Range of repulsion between dissimilar data points.

This property is the same as the analogous property in the embedding2d:​lv stage. See the embedding2d:​lv.negative​Edge​Count for more details.

negative​Edge​Denominator

Type
number
Default
1
Constraints
value > 0
Required
no

Determines the strength of clustering of points on the 2d map.

This property is the same as the analogous property in the embedding2d:​lv stage. See the embedding2d:​lv.negative​Edge​Denominator for more details.

negative​Edge​Weight

Type
number
Default
2
Constraints
value >= 0
Required
no

Strength of repulsion between dissimilar documents.

This property is the same as the analogous property in the embedding2d:​lv stage. See the embedding2d:​lv.negative​Edge​Weight for more details.

threads

Type
threads
Default
auto
Required
no

The number of concurrent threads to use to compute the 2d embedding overlay.

embedding2d:​transferred

Copies 2D coordinates from one list of entities, such as documents or labels, to another.

{
  "type": "embedding2d:transferred",
  "embedding2d": null,
  "source": null,
  "target": null
}

Lingo4G computes the result of this stage in the following way:

  1. Create a 2d embedding of size equal to the number of target documents or labels, set all points to null.

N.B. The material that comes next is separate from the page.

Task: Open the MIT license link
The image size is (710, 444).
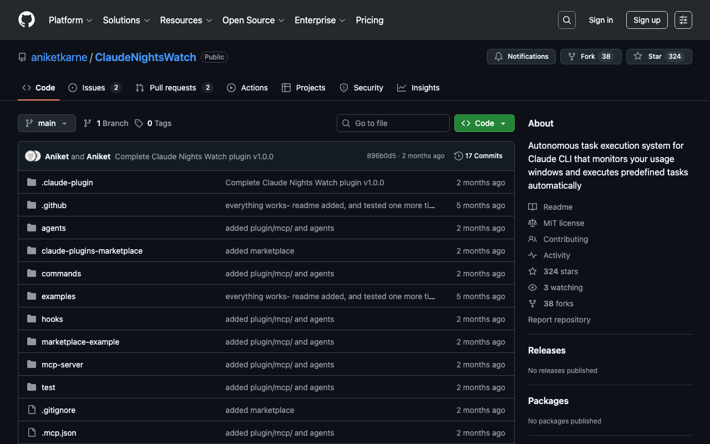Action: pos(564,223)
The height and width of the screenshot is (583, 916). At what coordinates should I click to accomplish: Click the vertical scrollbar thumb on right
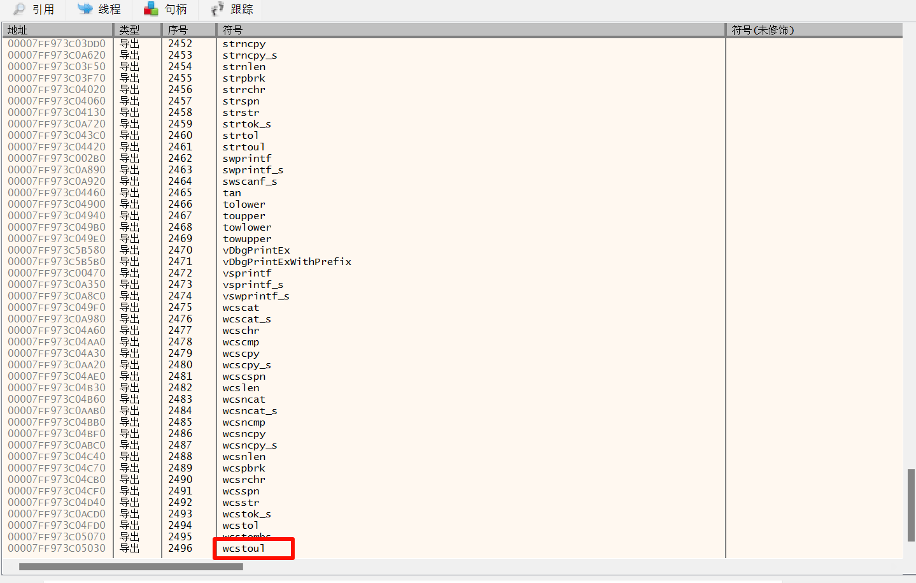(911, 505)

  2. For each entity in the target list: if the source list contains the same entity, copy the corresponding coordinate from the input embedding2d to the output embedding. If the source list does not contain the entity, keep the output embedding point equal to null.

embedding2d

Type
embedding2d
Default
null
Required
yes

The 2d embedding from which to copy coordinates.

source

Type
documents or labels
Default
null
Required
yes

The list of labels or documents that gave rise to the input embedding.

The number of documents or labels on the list must be equal to the number of points in the input embedding2d.

target

Type
documents or labels
Default
null
Required
yes

The list of documents or labels to against which to transfer the input embeddings.

The size of the output embedding is equal to the size of the target list of entities.

Consumers of embedding2d:​*

The following stages and components take embedding2d:​* as input:

Stage or component Property
embedding2d:​lv​Overlay
  • embedding2d
  • embedding2d:​transferred
  • embedding2d
  • matrix:​knn2d​Distance​Similarity
  • embedding2d